22 Februari 2024 | 2 months ago

Dag-Dig-Dug Moratorium Bea Masuk E-Commerce

Harian Bisnis Indonesia

0 Views

Indonesia bersama sejumlah negara berkembang tengah berusaha untuk memutus upaya Organisasi Perdagangan Dunia yang berhasrat melanggengkan moratorium bea masuk produk digital, dalam pertemuan yang digelar bulan depan. Maklum, keputusan itu hanya menguntungkan yurisdiksi kaya.

Sekadar informasi, sejak 1998 Organisasi Perdagangan Dunia alias World Trade Organization (WTO) menerapkan moratorium bea masuk produk digital. Meski selalu dibahas ulang secara periodik, faktanya moratorium terus diperpanjang.

Dalam kesepakatan terakhir, moratorium itu akan berakhir pada Maret 2024 alias bulan depan.

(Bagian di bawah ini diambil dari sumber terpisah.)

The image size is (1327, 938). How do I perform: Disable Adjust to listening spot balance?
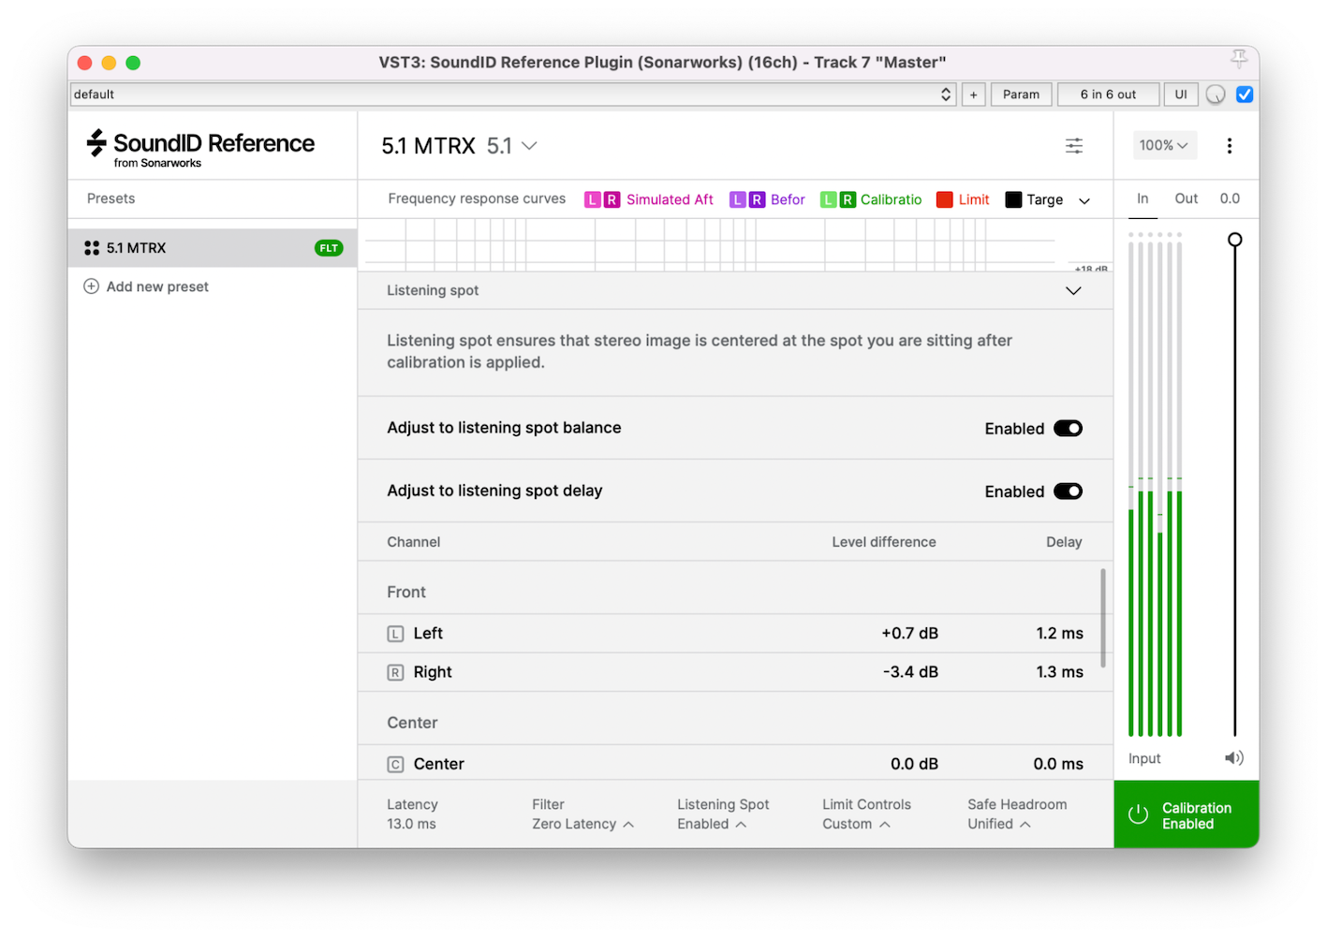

Artinya, Indonesia dan negara lain berpeluang melakukan negosiasi agar moratorium sepenuhnya dihapus.

Akan tetapi, langkah itu sepertinya tidaklah mudah. Musababnya, WTO yang mendapat dukungan dari negara-negara maju seperti Amerika Serikat (AS), berupaya untuk mempermanenkan moratorium tersebut.

Inilah yang kemudian ditentang oleh banyak yurisdiksi termasuk Indonesia. Selain Indonesia, negara lain yang juga bersikap selaras adalah India, Afrika Selatan, dan Pakistan.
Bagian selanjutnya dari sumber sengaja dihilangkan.